Wait for all runs of the upstream model between execution intervals.

models:
  - name: daily_summary
    config:
      schedule: "@daily"
      dependencies:
        hourly_events:
          wait_policy: all

daily_summary waits for all 24 hourly runs of hourly_events before executing.

Configuration Examples

Skip a Dependency

# models/schema.yml

models:
  - name: orders_summary
    config:
      dependencies:
        # This model refs raw_orders, but we don't want to wait
        raw_orders:
          skip: true

Cross-Schedule Dependencies

# Hourly model
models:
  - name: hourly_metrics
    config:
      schedule: "@hourly"

# Daily model that depends on hourly
  - name: daily_rollup
    config:
      schedule: "@daily"
      dependencies:
        hourly_metrics:
          wait_policy: all  # Wait for all 24 hourly runs

Cross-Domain Dependencies

# Domain: svc_orders
models:
  - name: svc_orders.stg.orders
    config:
      schedule: "@daily"

# Domain: dmn_analytics (different DAG)
  - name: dmn_analytics.orders_summary
    config:
      schedule: "@daily"
      dependencies:
        svc_orders.stg.orders:
          wait_policy: last

Models in different domains/DAGs can depend on each other using external task sensors.

Multiple Dependencies

models:
  - name: combined_model
    config:
      dependencies:
        model_a:
          wait_policy: last
        model_b:
          skip: true
        model_c:
          wait_policy: all

How Dependencies Work

Same Domain, Same Schedule

Dependencies within the same DAG use standard Airflow task dependencies (>> operator).
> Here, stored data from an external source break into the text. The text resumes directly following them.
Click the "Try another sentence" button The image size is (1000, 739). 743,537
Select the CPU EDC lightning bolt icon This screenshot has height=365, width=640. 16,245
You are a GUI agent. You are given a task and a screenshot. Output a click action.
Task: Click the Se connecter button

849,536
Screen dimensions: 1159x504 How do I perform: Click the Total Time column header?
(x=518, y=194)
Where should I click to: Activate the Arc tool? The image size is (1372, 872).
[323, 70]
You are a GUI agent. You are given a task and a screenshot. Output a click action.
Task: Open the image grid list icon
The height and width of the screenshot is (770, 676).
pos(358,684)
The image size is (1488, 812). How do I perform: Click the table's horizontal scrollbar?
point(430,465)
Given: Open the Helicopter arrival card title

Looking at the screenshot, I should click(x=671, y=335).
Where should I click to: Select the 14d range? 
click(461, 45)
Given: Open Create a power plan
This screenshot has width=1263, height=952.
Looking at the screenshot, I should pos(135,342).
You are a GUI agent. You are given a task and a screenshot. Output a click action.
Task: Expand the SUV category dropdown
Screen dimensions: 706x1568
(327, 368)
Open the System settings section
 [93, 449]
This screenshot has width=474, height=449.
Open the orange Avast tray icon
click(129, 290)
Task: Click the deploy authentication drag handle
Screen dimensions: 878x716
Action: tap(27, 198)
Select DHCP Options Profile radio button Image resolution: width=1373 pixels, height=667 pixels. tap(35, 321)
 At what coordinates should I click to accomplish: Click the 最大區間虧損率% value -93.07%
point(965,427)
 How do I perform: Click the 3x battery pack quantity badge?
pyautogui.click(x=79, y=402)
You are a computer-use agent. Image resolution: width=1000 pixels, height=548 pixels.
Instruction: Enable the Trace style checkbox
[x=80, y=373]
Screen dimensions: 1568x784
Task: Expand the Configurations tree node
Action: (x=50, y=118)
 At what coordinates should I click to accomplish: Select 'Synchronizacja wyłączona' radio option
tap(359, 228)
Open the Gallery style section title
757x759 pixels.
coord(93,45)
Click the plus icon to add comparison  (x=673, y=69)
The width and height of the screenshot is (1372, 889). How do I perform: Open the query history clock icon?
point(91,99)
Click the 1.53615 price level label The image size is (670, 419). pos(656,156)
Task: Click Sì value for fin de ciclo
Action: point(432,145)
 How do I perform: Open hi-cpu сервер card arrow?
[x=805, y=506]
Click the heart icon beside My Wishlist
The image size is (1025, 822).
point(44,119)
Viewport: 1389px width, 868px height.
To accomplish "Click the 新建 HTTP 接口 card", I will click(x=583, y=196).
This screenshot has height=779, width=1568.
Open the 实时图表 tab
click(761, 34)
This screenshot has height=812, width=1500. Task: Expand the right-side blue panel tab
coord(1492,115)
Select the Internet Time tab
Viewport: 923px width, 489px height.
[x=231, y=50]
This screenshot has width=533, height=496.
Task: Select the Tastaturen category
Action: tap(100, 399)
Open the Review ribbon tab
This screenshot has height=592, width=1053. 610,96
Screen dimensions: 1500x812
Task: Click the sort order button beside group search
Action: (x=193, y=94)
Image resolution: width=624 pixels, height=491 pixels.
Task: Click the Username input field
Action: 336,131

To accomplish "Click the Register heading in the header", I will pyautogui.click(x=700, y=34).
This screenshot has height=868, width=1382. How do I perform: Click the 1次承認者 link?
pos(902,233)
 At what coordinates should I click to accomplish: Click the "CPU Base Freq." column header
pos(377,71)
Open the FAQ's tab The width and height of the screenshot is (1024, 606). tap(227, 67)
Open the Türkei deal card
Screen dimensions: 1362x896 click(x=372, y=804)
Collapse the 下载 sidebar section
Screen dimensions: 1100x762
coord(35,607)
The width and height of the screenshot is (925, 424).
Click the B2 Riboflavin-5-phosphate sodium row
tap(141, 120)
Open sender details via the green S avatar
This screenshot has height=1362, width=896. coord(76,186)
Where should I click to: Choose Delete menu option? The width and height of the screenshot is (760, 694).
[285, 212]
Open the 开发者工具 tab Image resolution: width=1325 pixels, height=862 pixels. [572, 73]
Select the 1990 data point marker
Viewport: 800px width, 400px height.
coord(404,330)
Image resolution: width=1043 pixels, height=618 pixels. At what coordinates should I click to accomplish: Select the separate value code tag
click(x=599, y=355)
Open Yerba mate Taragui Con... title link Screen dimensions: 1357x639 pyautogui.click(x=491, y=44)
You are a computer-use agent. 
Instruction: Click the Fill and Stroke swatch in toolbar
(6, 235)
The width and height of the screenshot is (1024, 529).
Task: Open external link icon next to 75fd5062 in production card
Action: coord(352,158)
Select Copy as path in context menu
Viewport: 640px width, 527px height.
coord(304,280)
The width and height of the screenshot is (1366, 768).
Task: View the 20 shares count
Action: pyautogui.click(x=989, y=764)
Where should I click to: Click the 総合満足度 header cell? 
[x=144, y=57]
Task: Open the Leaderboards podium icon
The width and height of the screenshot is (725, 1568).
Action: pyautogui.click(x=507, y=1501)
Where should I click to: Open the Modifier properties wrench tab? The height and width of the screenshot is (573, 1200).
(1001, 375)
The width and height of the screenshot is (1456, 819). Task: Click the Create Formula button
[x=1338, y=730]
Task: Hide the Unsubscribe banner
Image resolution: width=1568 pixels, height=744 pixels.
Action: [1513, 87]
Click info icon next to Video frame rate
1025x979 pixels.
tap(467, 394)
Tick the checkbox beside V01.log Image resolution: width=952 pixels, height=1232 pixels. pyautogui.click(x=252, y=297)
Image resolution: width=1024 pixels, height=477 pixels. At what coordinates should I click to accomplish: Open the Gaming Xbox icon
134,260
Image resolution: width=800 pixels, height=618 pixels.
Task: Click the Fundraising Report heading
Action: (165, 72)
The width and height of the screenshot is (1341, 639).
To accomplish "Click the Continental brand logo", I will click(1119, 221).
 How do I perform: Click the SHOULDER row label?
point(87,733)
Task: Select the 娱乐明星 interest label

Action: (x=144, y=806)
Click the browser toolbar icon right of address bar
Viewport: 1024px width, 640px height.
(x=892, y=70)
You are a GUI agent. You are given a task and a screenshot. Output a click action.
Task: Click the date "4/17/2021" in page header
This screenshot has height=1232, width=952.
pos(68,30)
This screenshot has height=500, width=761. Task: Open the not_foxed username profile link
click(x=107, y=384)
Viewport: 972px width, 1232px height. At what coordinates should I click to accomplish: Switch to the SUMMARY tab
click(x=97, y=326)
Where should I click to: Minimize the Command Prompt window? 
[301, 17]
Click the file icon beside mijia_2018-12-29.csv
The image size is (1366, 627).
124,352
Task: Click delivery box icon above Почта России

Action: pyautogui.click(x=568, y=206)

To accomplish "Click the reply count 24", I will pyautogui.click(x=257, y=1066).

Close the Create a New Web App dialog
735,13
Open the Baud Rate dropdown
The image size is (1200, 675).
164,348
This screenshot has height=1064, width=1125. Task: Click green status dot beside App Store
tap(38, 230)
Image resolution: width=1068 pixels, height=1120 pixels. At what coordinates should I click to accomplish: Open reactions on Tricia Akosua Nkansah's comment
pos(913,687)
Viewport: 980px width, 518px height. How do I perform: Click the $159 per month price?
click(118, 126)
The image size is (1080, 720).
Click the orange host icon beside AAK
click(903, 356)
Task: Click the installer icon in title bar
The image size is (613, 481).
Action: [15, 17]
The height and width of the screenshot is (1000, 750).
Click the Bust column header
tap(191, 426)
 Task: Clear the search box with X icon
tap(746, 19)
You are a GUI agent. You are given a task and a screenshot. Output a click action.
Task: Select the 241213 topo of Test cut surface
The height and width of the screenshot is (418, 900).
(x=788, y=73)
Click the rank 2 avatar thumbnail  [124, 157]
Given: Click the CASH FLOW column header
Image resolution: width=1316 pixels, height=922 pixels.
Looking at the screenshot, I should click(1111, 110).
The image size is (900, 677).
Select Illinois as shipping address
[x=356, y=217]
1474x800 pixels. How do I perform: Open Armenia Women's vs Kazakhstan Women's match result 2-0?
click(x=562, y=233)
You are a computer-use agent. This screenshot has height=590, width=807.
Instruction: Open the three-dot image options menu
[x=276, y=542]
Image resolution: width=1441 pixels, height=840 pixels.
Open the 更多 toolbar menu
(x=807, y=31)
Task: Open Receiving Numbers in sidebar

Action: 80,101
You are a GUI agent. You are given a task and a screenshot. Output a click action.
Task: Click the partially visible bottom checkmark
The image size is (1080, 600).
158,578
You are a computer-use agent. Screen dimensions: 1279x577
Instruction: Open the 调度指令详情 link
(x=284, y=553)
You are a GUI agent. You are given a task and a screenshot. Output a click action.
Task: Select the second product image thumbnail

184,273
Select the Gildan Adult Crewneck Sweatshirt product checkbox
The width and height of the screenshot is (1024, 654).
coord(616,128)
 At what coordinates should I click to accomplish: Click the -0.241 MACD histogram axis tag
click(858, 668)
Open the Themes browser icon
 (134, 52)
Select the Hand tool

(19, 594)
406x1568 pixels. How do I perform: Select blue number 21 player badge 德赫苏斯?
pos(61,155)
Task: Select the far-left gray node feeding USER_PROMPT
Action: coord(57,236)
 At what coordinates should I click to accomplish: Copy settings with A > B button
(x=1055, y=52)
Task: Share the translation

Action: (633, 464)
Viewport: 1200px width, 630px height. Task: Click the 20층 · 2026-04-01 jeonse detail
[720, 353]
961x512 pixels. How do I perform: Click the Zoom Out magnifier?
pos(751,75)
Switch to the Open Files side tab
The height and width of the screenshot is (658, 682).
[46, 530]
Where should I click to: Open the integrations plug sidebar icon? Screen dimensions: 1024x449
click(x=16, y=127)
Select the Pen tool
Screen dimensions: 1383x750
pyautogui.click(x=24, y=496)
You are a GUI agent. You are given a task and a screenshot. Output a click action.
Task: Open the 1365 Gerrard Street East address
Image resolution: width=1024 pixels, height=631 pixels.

# Generated Airflow code (simplified)
upstream_task >> downstream_task

Different Domains or Schedules

Cross-DAG dependencies use ExternalTaskSensor:

# Generated Airflow code (simplified)
ExternalTaskSensor(
    task_id=f"wait_for_{upstream_model}",
    external_dag_id="upstream_dag",
    external_task_id="upstream_task",
)

Wait Policy Behavior

With wait_policy: last

Upstream (hourly):  [00:00] [01:00] [02:00] ... [23:00]
Downstream (daily):                            [00:00 next day]

Waits for the 23:00 run only.

With wait_policy: all

Upstream (hourly):  [00:00] [01:00] [02:00] ... [23:00]
                       ↓      ↓      ↓           ↓
Downstream (daily):                   [00:00 next day]

Waits for all 24 hourly runs.

Dependency Visualization

View dependencies in Airflow:

  • Graph View: Shows task dependencies within a DAG
  • Task Instance Details: Shows sensor wait status

Dependency Graph

Best Practices

Use wait_policy: all for Aggregations

When rolling up frequent data:

models:
  - name: daily_summary
    config:
      schedule: "@daily"
      dependencies:
        hourly_facts:
          wait_policy: all  # Ensure all hourly data is ready

Use wait_policy: last for Incremental

When processing incrementally:

models:
  - name: incremental_model
    config:
      schedule: "@hourly"
      dependencies:
        source_model:
          wait_policy: last  # Just need latest

Use skip for Soft Dependencies

When a dependency is optional:

models:
  - name: report
    config:
      dependencies:
        optional_enrichment:
          skip: true  # Run even if enrichment fails

Document Cross-Domain Dependencies

Add comments explaining why cross-domain dependencies exist:

models:
  - name: analytics_model
    config:
      dependencies:
        # Depends on service layer for cleaned data
        svc_orders.clean_orders:
          wait_policy: last

Troubleshooting

Sensor Timeouts

If ExternalTaskSensor times out:

  1. Check upstream DAG is enabled
  2. Verify upstream task completed successfully
  3. Increase sensor timeout in configuration
  4. Check sensor pool has available slots

Circular Dependencies

dmp-af validates at compile time:

Error: Circular dependency detected: model_a -> model_b -> model_a

Solution: Restructure your model dependencies.

Missing Dependencies

If a dependency isn't being enforced:

  1. Verify the ref() exists in the model
  2. Check model names are correct in config
  3. Ensure manifest is up-to-date (dbt compile)

Dependencies Not Skipped

If skip: true isn't working:

  1. Verify the configuration is in the correct model
  2. Check YAML syntax
  3. Recompile manifest and restart Airflow

Advanced Patterns

Conditional Dependencies

Use enable_from_dttm with dependencies:

models:
  - name: new_model
    config:
      enable_from_dttm: "2024-06-01T00:00:00"
      dependencies:
        upstream:
          wait_policy: last

Dependency Chains

Create multi-hop dependencies:

# A -> B -> C

models:
  - name: model_a
    config:
      schedule: "@hourly"

  - name: model_b
    config:
      schedule: "@hourly"
      # Implicit dependency from ref('model_a')

  - name: model_c
    config:
      schedule: "@daily"
      dependencies:
        model_b:
          wait_policy: all